Using this definition on our asset we see for example:- The Ulcer Index over 5 years of Vanguard Short-Term Inflation-Protected Securities Index Fund is 1.6 , which is lower, thus better compared to the benchmark SPY (9.21 ) in the same period.
- During the last 3 years, the Ulcer Ratio is 1.97 , which is lower, thus better than the value of 9.87 from the benchmark.

'Maximum drawdown is defined as the peak-to-trough decline of an investment during a specific period. It is usually quoted as a percentage of the peak value. The maximum drawdown can be calculated based on absolute returns, in order to identify strategies that suffer less during market downturns, such as low-volatility strategies. However, the maximum drawdown can also be calculated based on returns relative to a benchmark index, for identifying strategies that show steady outperformance over time.'

Using this definition on our asset we see for example:- Looking at the maximum DrawDown of -6.3 days in the last 5 years of Vanguard Short-Term Inflation-Protected Securities Index Fund, we see it is relatively higher, thus better in comparison to the benchmark SPY (-33.7 days)
- Looking at maximum reduction from previous high in of -5.5 days in the period of the last 3 years, we see it is relatively larger, thus better in comparison to SPY (-24.5 days).

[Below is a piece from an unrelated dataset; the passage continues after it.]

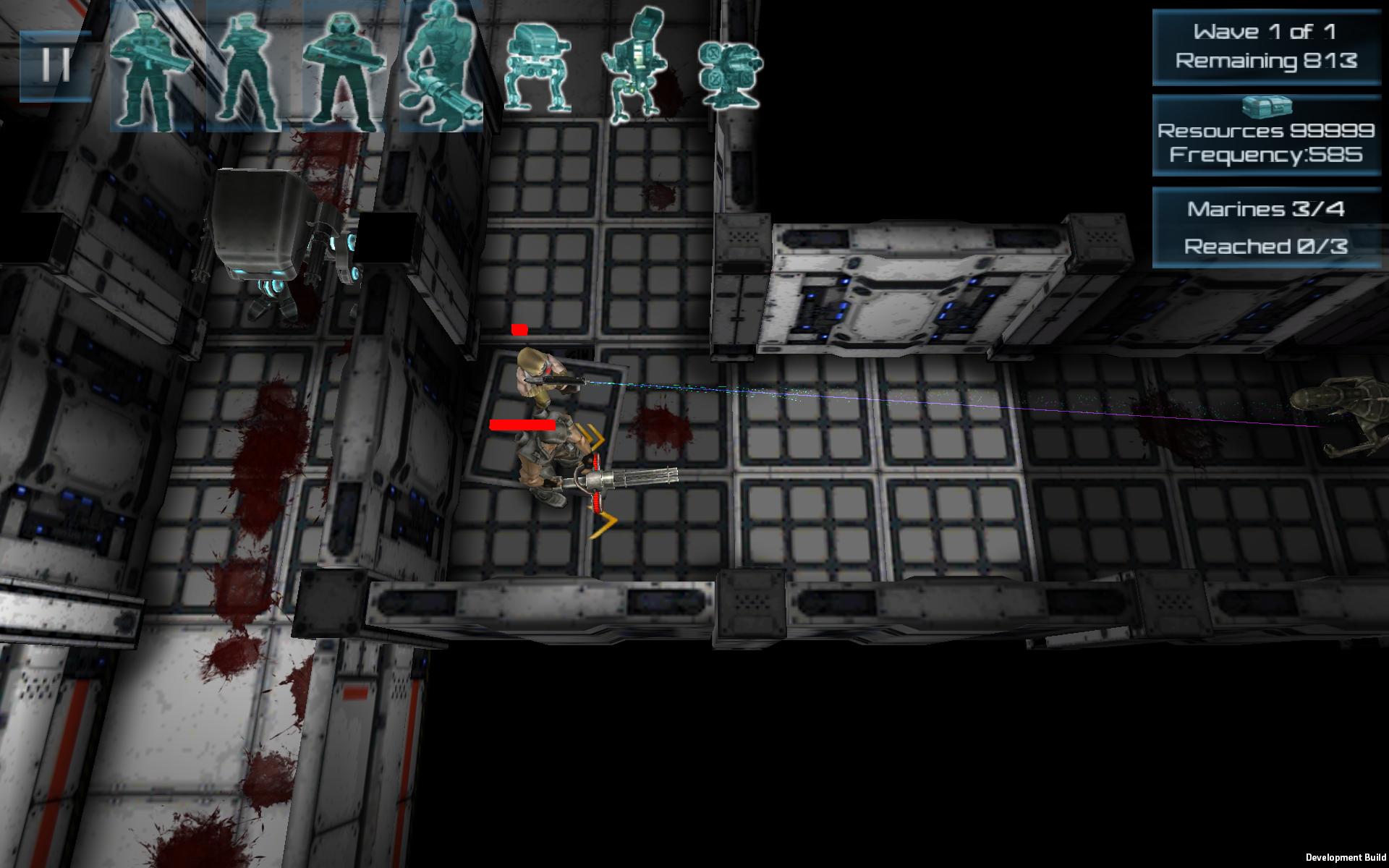Open the Wave 1 of 1 display

[1265, 33]
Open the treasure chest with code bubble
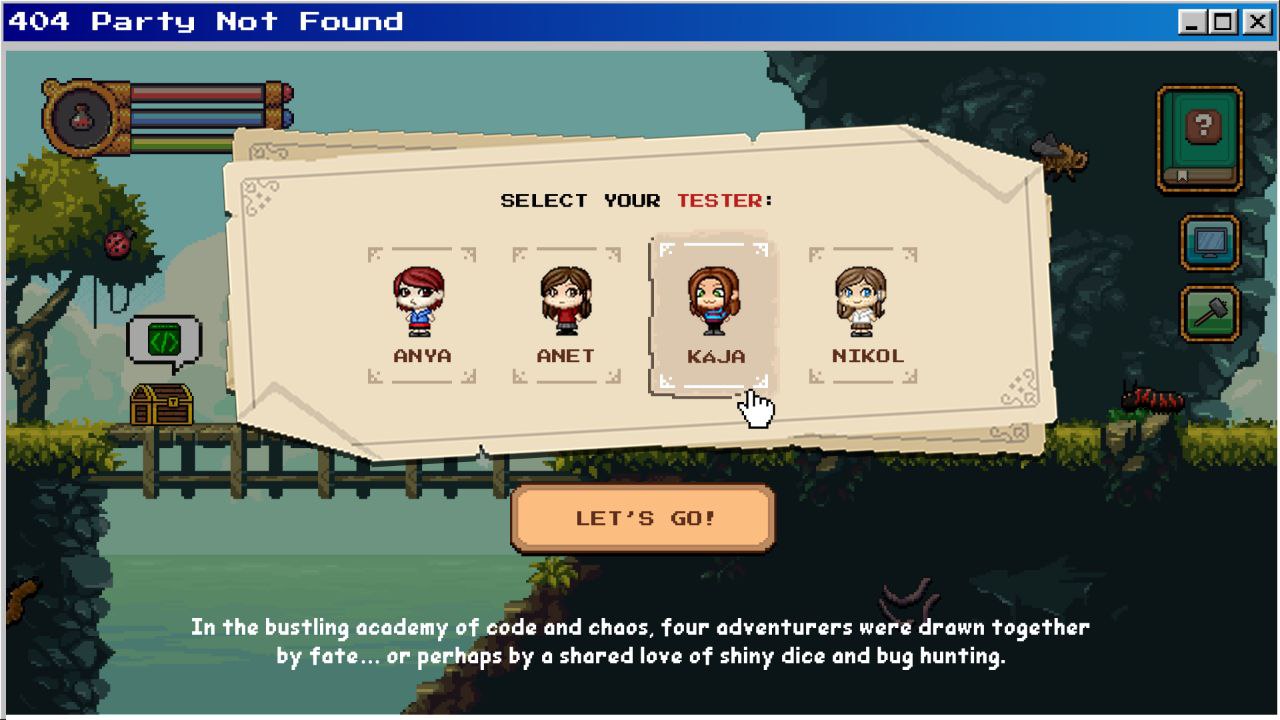 (x=162, y=403)
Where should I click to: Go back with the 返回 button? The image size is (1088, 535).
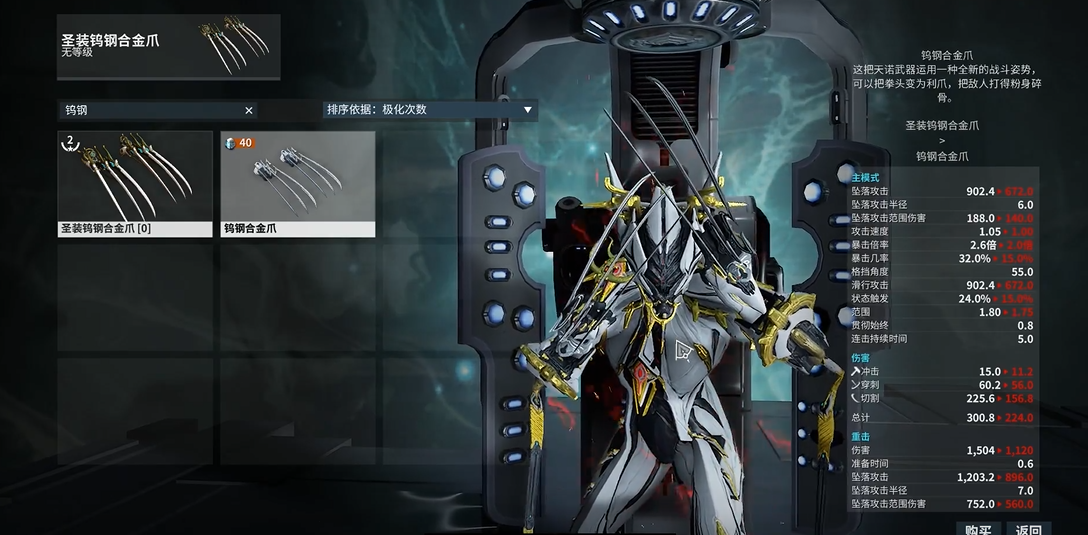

'The Drawdown Duration is the length of any peak to peak period, or the time between new equity highs. The Max Drawdown Duration is the worst (the maximum/longest) amount of time an investment has seen between peaks (equity highs) in days.'

Which means for our asset as example:- Looking at the maximum days under water of 264 days in the last 5 years of Vanguard Short-Term Inflation-Protected Securities Index Fund, we see it is relatively smaller, thus better in comparison to the benchmark SPY (311 days)
- Compared with SPY (311 days) in the period of the last 3 years, the maximum days below previous high of 264 days is smaller, thus better.

'The Drawdown Duration is the length of any peak to peak period, or the time between new equity highs. The Avg Drawdown Duration is the average amount of time an investment has seen between peaks (equity highs), or in other terms the average of time under water of all drawdowns. So in contrast to the Maximum duration it does not measure only one drawdown event but calculates the average of all.'

Which means for our asset as example:- Compared with the benchmark SPY (66 days) in the period of the last 5 years, the average days below previous high of 47 days of Vanguard Short-Term Inflation-Protected Securities Index Fund is smaller, thus better.
- During the last 3 years, the average days under water is 64 days, which is lower, thus better than the value of 82 days from the benchmark.

Historical returns have been extended using synthetic data.
[Show Details]

- Note that yearly returns do not equal the sum of monthly returns due to compounding.
- Performance results of Vanguard Short-Term Inflation-Protected Securities Index Fund are hypothetical, do not account for slippage, fees or taxes, and are based on backtesting, which has many inherent limitations, some of which are described in our Terms of Use.